If $m=1$, then by the definition of the order, we have that
$x\equiv 1(\mod p)$ and so by the hypothesis we get:
$0\equiv \frac{x^a-1}{x-1}\equiv x^{(a-1)}+...+1\equiv 1^{(a-1)}+...+1\equiv a(\mod p)$
Hence in this case $p|a \Rightarrow p=1\  \text{or}\  p=a$, since $a$ is a prime.
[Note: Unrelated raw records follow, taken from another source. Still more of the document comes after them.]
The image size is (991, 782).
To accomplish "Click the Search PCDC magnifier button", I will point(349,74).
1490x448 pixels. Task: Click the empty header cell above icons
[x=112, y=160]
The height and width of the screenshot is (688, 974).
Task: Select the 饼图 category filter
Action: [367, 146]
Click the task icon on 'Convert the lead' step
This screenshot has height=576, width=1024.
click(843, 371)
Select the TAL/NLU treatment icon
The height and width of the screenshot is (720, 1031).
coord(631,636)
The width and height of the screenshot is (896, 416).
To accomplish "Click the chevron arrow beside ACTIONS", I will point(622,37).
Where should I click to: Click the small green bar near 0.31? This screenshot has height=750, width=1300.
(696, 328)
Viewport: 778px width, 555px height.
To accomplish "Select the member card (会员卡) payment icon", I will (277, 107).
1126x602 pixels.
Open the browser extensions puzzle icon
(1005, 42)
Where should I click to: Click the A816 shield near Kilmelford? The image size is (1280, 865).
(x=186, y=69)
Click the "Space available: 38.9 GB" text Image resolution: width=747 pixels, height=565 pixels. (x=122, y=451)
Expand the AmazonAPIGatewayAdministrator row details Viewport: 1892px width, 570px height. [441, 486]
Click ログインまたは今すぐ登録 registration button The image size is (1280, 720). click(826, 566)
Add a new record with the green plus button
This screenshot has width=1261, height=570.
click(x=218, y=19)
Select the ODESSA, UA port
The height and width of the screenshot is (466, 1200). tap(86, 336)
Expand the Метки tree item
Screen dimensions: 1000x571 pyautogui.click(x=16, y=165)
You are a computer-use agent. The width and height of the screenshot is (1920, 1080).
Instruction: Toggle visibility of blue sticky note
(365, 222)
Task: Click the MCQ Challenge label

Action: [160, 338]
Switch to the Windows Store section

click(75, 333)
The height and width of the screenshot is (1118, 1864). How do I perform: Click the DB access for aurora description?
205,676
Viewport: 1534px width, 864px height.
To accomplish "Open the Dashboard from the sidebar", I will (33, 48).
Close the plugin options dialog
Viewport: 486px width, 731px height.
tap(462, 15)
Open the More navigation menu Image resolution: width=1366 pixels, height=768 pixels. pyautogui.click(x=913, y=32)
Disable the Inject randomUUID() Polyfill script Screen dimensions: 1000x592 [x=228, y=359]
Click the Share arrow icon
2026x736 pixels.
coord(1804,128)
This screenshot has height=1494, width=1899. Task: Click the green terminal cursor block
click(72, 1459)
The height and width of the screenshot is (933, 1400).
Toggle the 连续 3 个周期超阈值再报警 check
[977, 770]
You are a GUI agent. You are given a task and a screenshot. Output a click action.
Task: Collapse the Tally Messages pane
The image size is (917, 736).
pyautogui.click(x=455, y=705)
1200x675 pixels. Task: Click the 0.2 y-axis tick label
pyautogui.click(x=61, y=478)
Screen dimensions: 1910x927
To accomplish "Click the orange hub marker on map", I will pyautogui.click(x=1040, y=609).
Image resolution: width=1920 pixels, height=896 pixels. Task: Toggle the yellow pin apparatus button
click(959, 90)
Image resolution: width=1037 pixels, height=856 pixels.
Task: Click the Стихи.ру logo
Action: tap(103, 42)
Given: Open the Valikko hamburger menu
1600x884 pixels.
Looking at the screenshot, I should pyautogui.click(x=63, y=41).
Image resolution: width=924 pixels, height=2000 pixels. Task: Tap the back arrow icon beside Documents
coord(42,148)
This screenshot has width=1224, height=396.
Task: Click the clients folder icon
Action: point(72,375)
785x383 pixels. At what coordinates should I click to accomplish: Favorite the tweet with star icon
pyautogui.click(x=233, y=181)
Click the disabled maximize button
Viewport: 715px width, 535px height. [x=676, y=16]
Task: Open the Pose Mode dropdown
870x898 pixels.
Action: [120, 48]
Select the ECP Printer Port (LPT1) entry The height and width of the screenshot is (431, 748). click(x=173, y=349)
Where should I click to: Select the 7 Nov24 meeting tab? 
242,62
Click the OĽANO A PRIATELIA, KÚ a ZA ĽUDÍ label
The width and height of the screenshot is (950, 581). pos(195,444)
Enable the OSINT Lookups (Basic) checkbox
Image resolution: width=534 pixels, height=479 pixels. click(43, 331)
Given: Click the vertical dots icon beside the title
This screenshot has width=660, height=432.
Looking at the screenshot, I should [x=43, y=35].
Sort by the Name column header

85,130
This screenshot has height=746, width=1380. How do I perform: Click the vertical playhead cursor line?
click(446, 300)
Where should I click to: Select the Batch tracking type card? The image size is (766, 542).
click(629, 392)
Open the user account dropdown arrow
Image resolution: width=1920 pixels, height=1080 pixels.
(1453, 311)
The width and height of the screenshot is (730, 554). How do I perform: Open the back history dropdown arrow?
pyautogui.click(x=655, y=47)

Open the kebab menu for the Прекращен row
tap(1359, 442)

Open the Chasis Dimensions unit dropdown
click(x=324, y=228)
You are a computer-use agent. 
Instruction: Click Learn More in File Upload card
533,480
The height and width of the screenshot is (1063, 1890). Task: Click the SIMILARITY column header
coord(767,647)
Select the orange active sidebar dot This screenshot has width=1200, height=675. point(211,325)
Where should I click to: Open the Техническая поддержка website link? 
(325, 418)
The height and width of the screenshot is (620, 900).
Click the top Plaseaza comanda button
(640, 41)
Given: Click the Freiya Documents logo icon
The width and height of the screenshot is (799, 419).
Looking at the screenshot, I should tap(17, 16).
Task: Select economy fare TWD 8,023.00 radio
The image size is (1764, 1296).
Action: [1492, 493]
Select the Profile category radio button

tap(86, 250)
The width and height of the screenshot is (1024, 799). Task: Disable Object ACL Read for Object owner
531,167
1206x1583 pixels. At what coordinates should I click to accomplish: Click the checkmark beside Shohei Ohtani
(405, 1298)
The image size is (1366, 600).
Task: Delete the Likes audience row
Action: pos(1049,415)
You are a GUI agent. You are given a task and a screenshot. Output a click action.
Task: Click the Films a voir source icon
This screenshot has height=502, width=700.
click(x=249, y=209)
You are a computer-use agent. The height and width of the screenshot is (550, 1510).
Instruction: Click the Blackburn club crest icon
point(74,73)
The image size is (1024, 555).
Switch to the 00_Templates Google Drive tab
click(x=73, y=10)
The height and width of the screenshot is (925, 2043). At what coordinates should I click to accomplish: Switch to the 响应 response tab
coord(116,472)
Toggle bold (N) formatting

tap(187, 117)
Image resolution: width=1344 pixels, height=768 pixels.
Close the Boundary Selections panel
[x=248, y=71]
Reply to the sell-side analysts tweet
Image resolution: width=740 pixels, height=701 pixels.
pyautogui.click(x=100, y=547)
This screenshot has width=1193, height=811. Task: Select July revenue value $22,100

The first equality is rejected, because $p>1$ as a prime number.
If $m=a$, then $a|p-1 \Rightarrow p\equiv 1 (\mod a)$, because it is known that for the order $m$ we have $m|φ(p)$. $φ$ is the Euler totient function.
The proof of the property that $m$ holds uses the Fermat's little Theorem.
Links:
1.Orders
2.Euler's Totient Function
A: If $p$ divides $\frac{x^a-1}{x-1}$, it must also divide $x^a-1$, so we can conclude $$x^a\equiv 1\mod p$$
Let $o$ be the smallest non-zero number $o$ with $x^o\equiv 1\mod p$, also called the order of $x$ modulo $p$
Then $a$ must be a mutiple of $o$, but $a$ is prime. So, either we have $o=1$, in which case we have $p|x-1$ , in other words $x\equiv 1\mod p$ or we must have $a=o$, in which case we can conclude $a|p-1$ , in other words $p\equiv 1\mod a$
A: Since $p\mid \frac{x^a-1}{x-1}$ can be expressed as $\frac{x^a-1}{x-1} = pk + 0$ thus operating we have $x^a = (x-1)kp + 1$ and in modular form $x^a \equiv 1 \pmod p$.
Then through the last one we know that $Ord_p(x)=a$ and that $a|\varphi(p)$ that is $p-1 \equiv 0 \pmod a$ so $p \equiv 1 \pmod a$ holds.